INPUT DATA:

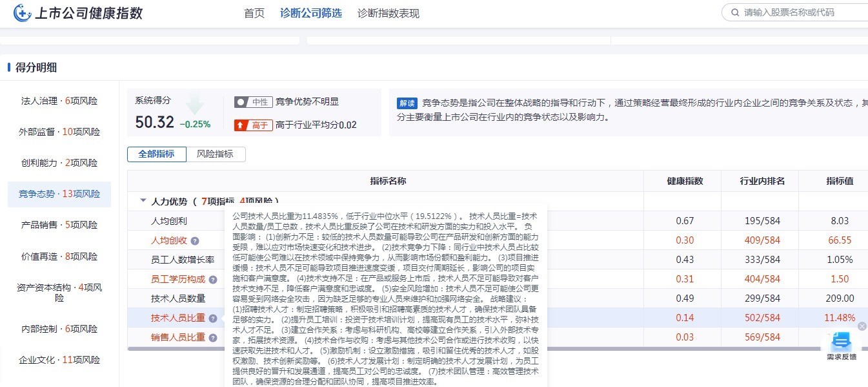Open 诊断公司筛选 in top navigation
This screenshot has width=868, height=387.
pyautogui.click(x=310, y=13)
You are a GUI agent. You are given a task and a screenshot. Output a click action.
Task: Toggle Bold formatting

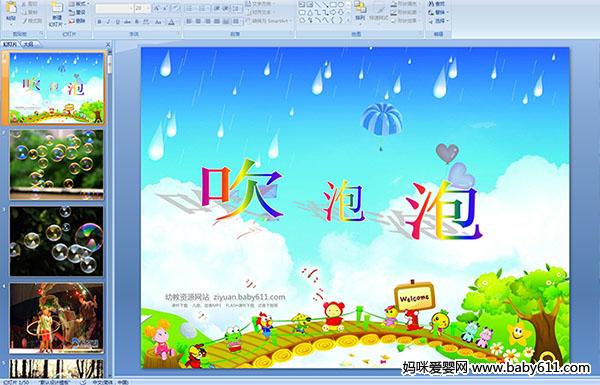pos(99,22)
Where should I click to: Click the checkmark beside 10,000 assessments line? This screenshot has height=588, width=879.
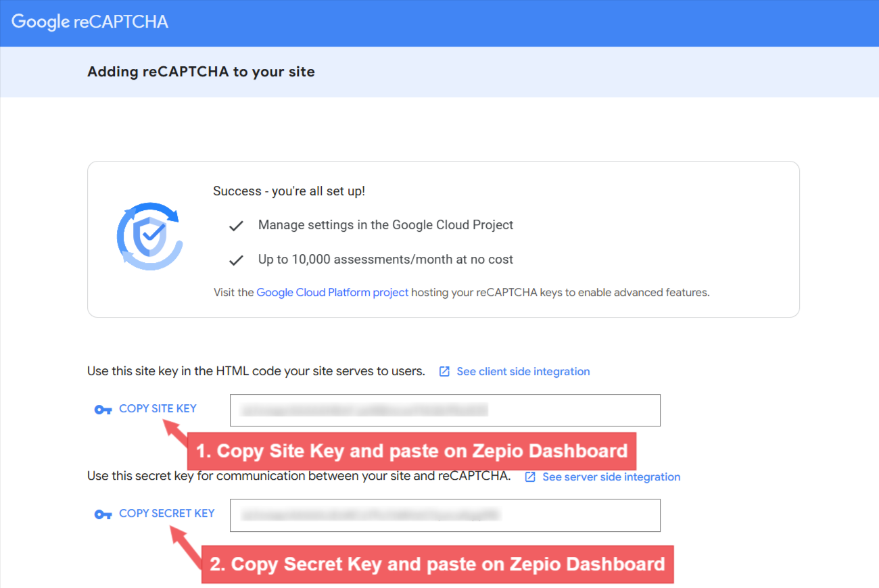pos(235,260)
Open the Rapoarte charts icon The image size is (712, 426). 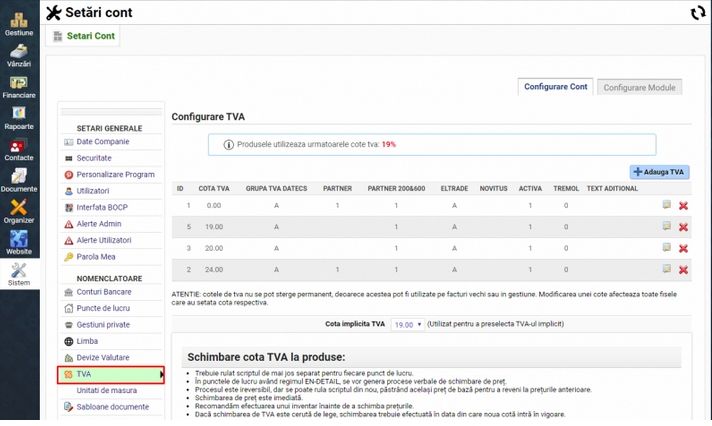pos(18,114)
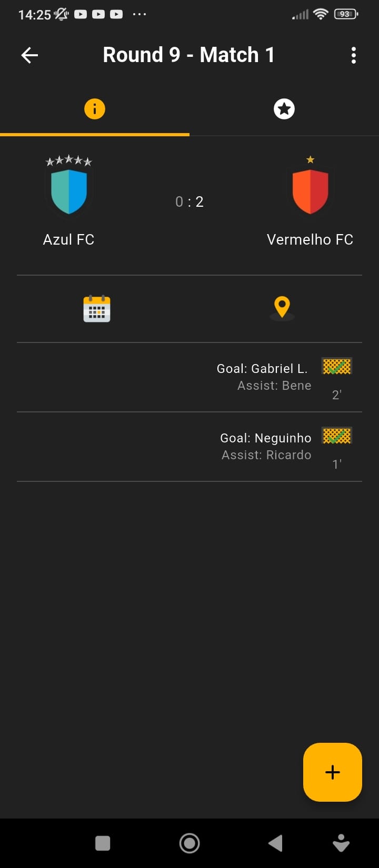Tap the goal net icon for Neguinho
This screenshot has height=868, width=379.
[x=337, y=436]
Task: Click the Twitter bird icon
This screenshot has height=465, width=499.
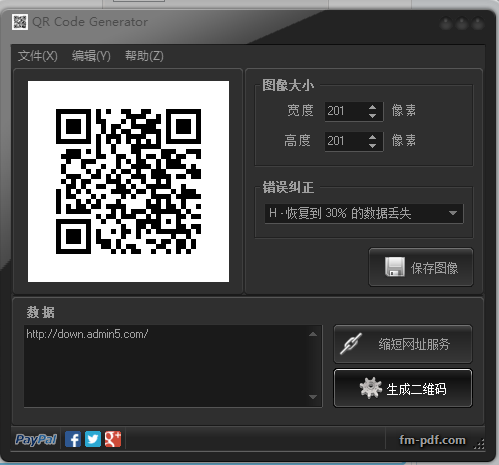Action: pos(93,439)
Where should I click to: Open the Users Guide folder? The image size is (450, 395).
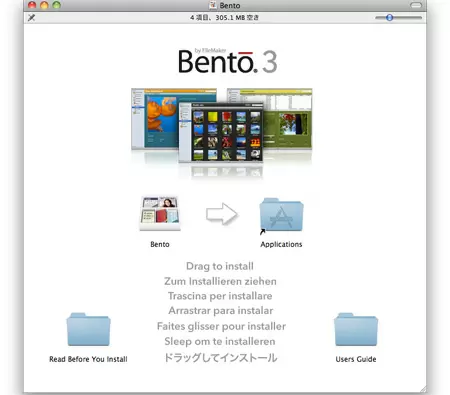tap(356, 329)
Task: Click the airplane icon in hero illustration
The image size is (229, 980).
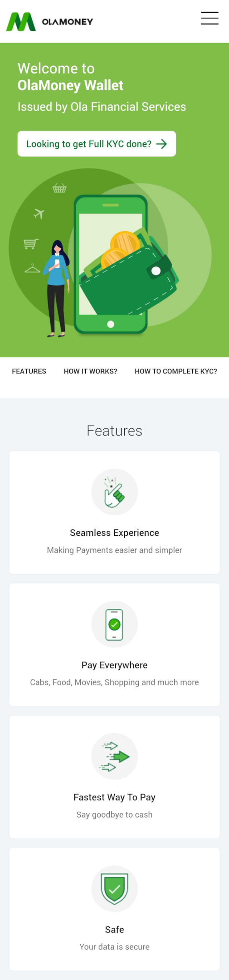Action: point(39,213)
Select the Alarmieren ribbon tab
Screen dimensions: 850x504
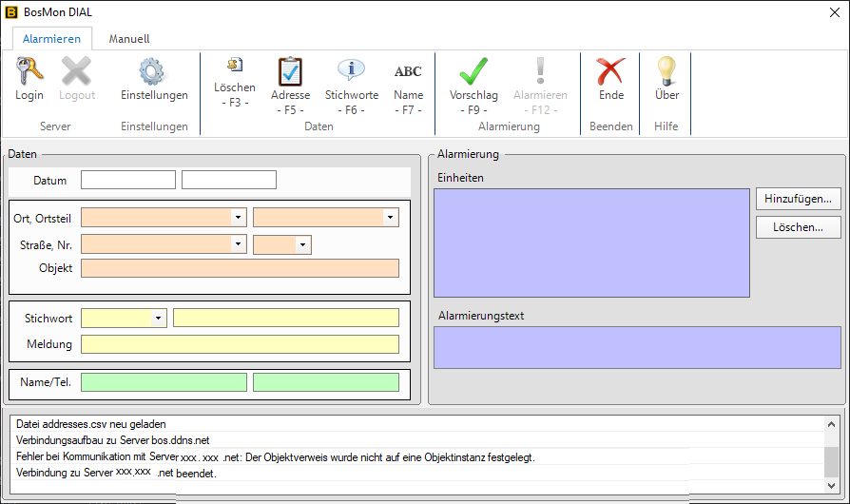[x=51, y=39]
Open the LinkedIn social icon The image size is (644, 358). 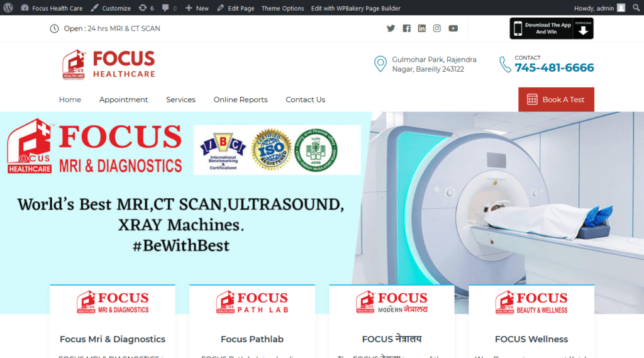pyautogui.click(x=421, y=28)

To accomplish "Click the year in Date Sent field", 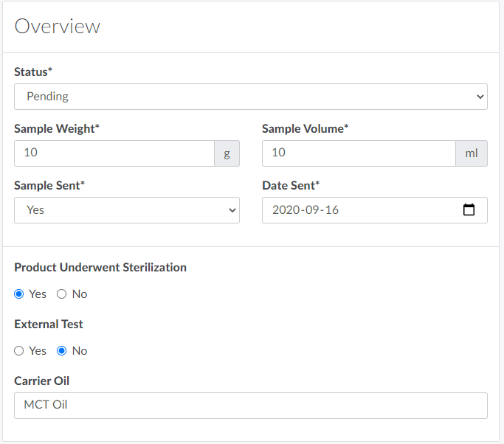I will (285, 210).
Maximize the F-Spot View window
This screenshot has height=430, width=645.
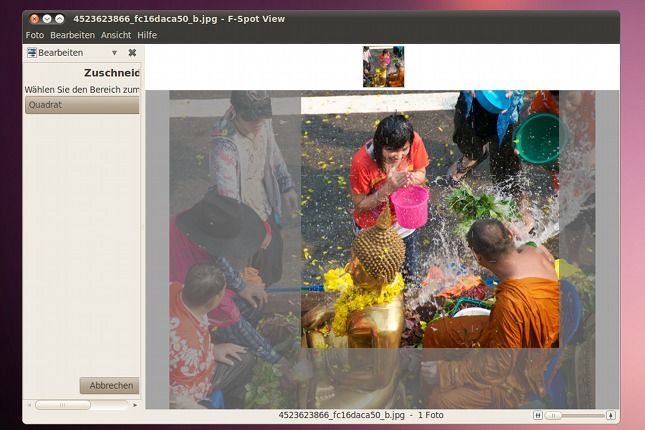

PROBLEM TO SOLVE: Quote the material above exactly, from the line holding "Maximize the F-Spot View window" through its last line, including both. Omit the pictures.

EXERCISE RESPONSE:
Maximize the F-Spot View window
This screenshot has height=430, width=645.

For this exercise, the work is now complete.